Leaders in Montgomery and Fairfax counties, concerned about massive congestion expected to surge on the American Legion Bridge later this year, have requested that state transportation officials permit exclusive bus lanes there or allow motorists to use the shoulders during peak hours.

However, transportation officials said they question whether either option would fix the traffic pain that local officials on both sides of the Potomac River have predicted with the opening of Beltway express lanes in Virginia.

The new high-occupancy toll, or HOT, lanes end just north of the Dulles Toll Road, and drivers are expected to hit a bottleneck at the bridge, where the Capital Beltway enters Maryland, causing traffic backups, especially for those who work in Virginia and drive home to Maryland in the evening.

The traffic quandary has created strange bedfellows, as Montgomery and Fairfax counties -- Potomac rivals entangled in a constant scramble for jobs -- are joining forces to push state officials to implement a short-term fix that would keep already lengthy commutes from getting even worse.

"[W]e urge you to review options for peak hour use of shoulders as exclusive bus lanes or opening the shoulder for general purpose traffic and establishing an HOV lane in the outside lane during peak periods, similar to I-66," a new letter penned by Fairfax County Board of Supervisors Chairwoman Sharon Bulova and Montgomery County Council President Roger Berliner said.

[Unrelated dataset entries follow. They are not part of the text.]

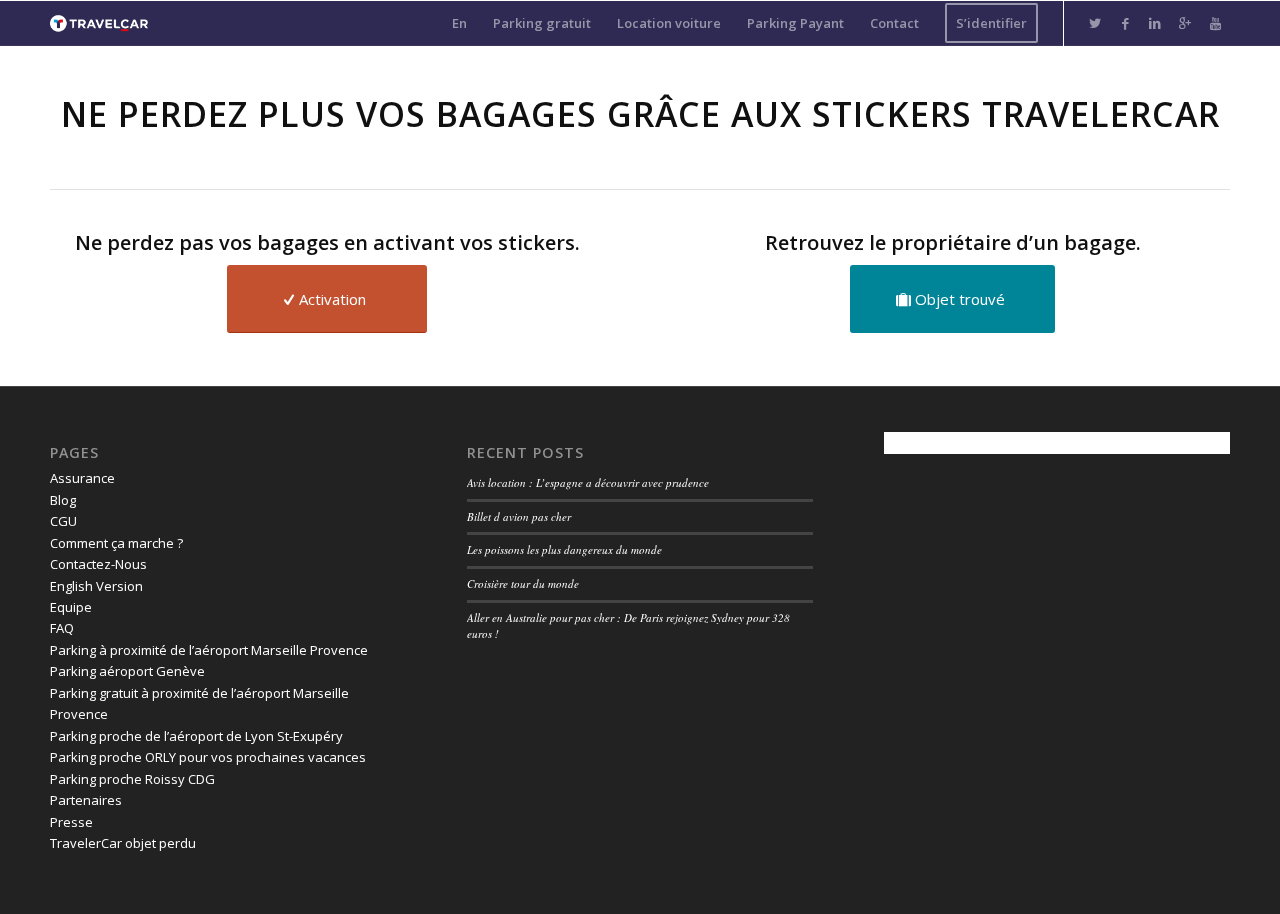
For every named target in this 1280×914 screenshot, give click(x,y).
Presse (71, 822)
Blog (63, 500)
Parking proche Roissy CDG (132, 779)
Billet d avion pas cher (519, 516)
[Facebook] (1125, 23)
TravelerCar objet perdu (123, 843)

But transportation officials say a host of questions remain about whether the blueprint pushed by Montgomery and Fairfax leaders is feasible.

"We're not quite there yet," David Buck, spokesman for the Maryland State Highway Administration, said, adding that state officials needed a few more months to find a short-term fix to ease traffic there. "There are some challenges, and we don't know if they can be overcome yet."

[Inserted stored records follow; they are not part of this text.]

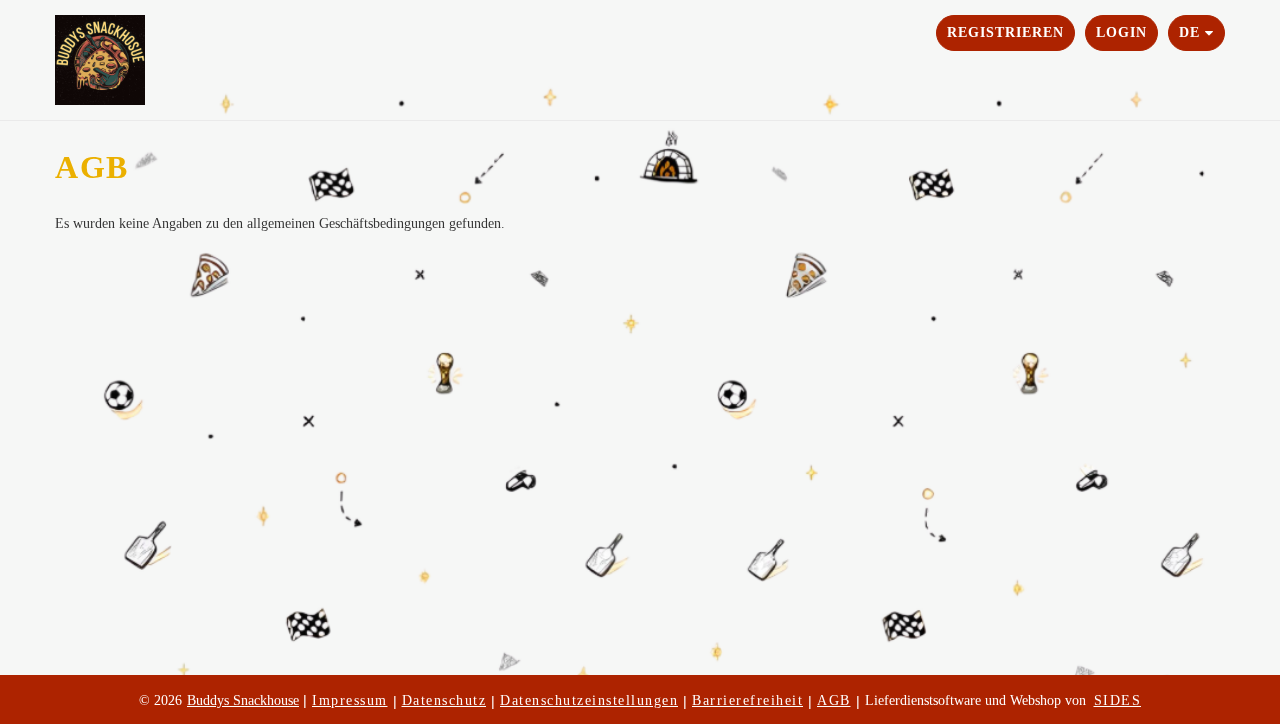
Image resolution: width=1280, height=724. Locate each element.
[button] (1196, 33)
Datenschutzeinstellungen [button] (589, 700)
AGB (834, 700)
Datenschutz (444, 700)
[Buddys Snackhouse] (130, 60)
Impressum (350, 700)
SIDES (1118, 700)
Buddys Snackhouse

Maryland officials also are working on ways to alleviate congestion on the Beltway between the Dulles Toll Road in Virginia and the west I-270 spur in Maryland over the long term, but Montgomery and Fairfax say they need help in the meantime.

However, Buck said that shoulders along interstates are not constructed to handle traffic since they're designed as emergency lanes. He also said that any such reconstruction would come at a "substantial cost."

Local officials agree that some kind of bus service is needed to help commuters moving across the bridge, which carried 232,000 vehicles a day in 2010.

Berliner said the brewing problem at the bridge is emblematic of a transportation predicament engulfing Montgomery County, the economic engine of Maryland.

"We desperately need transportation funding in the state," he said. "If the state is unwilling to step up and provide this funding, we need to understand the consequences. 'No' is not an acceptable answer."